Items from a data source
----------

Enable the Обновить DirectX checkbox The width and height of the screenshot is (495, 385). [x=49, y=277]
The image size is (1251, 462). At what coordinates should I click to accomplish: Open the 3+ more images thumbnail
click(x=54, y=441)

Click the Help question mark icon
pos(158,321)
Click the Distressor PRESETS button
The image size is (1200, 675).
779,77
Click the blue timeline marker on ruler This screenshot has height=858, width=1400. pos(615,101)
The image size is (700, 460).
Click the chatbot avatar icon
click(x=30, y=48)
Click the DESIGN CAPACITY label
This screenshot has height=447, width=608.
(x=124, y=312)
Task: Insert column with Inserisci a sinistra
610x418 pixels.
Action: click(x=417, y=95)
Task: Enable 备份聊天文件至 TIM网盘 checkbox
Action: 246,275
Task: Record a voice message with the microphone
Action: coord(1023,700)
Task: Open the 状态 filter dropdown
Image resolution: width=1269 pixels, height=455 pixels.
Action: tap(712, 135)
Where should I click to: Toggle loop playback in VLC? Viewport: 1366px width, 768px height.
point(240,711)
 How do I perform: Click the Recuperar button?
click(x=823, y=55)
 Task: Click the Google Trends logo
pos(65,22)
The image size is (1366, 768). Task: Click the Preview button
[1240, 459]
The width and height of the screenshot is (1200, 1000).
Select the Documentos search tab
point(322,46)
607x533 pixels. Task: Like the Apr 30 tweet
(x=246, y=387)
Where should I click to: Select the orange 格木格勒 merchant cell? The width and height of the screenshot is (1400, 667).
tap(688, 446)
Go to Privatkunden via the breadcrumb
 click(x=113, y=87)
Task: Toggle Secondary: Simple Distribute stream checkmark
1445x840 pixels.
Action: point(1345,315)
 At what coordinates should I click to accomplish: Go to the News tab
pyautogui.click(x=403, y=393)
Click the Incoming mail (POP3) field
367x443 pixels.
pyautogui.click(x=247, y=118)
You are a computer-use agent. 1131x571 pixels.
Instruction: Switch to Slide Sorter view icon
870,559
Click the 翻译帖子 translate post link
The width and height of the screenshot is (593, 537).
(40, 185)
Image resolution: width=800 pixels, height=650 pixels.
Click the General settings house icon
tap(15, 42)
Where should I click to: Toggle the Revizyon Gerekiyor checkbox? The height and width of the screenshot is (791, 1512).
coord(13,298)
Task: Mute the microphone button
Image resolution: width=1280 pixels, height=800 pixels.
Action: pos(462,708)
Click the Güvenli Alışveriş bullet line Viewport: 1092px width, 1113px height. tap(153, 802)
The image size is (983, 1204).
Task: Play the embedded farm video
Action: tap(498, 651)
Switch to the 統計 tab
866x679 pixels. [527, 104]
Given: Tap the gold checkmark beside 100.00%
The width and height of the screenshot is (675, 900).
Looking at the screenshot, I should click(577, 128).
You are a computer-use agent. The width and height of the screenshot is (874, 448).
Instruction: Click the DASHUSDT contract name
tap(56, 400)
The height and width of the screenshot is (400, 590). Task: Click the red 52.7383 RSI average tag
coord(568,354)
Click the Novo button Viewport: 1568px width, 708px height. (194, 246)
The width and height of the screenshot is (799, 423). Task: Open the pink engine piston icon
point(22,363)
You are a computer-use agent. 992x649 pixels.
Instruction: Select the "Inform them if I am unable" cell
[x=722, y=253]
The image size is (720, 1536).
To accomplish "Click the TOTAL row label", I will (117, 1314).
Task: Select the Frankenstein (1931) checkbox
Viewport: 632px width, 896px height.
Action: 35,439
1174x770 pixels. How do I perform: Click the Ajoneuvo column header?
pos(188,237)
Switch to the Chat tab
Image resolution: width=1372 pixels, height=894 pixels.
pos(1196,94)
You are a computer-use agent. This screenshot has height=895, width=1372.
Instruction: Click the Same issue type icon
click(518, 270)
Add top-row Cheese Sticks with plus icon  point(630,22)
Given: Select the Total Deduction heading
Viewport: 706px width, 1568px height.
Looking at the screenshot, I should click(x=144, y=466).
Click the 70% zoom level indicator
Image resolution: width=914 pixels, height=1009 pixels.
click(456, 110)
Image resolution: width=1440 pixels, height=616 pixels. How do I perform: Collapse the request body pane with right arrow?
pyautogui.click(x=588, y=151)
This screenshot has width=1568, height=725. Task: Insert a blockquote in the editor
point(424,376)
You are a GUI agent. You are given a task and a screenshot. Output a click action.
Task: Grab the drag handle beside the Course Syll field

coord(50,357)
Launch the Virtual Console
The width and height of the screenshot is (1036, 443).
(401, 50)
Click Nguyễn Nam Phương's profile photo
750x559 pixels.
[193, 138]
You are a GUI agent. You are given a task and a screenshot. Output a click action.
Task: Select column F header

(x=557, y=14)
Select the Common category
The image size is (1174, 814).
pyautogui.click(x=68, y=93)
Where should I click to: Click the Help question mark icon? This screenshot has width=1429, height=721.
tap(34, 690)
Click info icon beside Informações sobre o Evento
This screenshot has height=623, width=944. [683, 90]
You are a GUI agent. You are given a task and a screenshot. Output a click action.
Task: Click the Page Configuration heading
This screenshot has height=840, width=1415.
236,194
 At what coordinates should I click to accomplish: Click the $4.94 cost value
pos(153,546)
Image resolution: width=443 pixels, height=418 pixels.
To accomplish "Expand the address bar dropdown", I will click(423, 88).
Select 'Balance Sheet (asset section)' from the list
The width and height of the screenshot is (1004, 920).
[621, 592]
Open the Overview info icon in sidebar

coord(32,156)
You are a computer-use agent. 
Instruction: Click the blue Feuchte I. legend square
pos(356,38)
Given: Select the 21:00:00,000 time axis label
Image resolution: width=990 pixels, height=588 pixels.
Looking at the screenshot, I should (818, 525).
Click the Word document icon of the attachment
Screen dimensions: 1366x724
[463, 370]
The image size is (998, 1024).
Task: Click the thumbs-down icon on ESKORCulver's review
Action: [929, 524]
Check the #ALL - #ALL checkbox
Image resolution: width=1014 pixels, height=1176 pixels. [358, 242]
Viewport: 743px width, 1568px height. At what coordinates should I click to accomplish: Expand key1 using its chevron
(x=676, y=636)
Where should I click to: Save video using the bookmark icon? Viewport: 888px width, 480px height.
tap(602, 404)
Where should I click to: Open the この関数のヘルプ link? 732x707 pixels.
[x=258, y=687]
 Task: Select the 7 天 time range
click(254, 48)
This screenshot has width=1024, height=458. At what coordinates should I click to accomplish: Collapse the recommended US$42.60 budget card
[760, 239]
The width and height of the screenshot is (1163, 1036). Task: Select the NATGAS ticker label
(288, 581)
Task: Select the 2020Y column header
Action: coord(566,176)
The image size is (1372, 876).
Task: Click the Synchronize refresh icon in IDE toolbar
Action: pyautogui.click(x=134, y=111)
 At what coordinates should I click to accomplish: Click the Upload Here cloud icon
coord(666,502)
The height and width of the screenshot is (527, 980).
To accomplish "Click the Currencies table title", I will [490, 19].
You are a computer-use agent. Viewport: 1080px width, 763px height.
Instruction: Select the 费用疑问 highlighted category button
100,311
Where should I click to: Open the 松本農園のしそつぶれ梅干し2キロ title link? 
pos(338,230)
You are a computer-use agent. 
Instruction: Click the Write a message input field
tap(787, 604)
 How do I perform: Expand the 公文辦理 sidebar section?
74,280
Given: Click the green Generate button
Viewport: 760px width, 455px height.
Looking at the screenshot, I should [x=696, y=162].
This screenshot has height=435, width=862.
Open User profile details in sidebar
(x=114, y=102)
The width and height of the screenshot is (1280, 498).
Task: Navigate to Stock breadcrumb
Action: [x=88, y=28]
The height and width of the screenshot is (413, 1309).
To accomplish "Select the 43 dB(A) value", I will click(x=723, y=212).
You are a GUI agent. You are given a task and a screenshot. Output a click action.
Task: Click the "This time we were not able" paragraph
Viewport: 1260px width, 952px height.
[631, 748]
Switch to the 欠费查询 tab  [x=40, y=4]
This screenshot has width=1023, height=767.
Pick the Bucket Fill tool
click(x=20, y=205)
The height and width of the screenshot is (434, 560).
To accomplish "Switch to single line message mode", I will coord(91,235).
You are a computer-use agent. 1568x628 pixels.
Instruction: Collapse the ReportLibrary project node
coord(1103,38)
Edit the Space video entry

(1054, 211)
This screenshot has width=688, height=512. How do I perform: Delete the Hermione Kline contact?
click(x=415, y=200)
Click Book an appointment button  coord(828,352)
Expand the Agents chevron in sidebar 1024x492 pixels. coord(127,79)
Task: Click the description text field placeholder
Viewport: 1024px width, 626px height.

----------

TASK INSTRUCTIONS: Report each line in the preceding entries that holds the string "heading".

RESULT FOR THIS TASK:
Given: Select the Total Deduction heading
Task: Click the Page Configuration heading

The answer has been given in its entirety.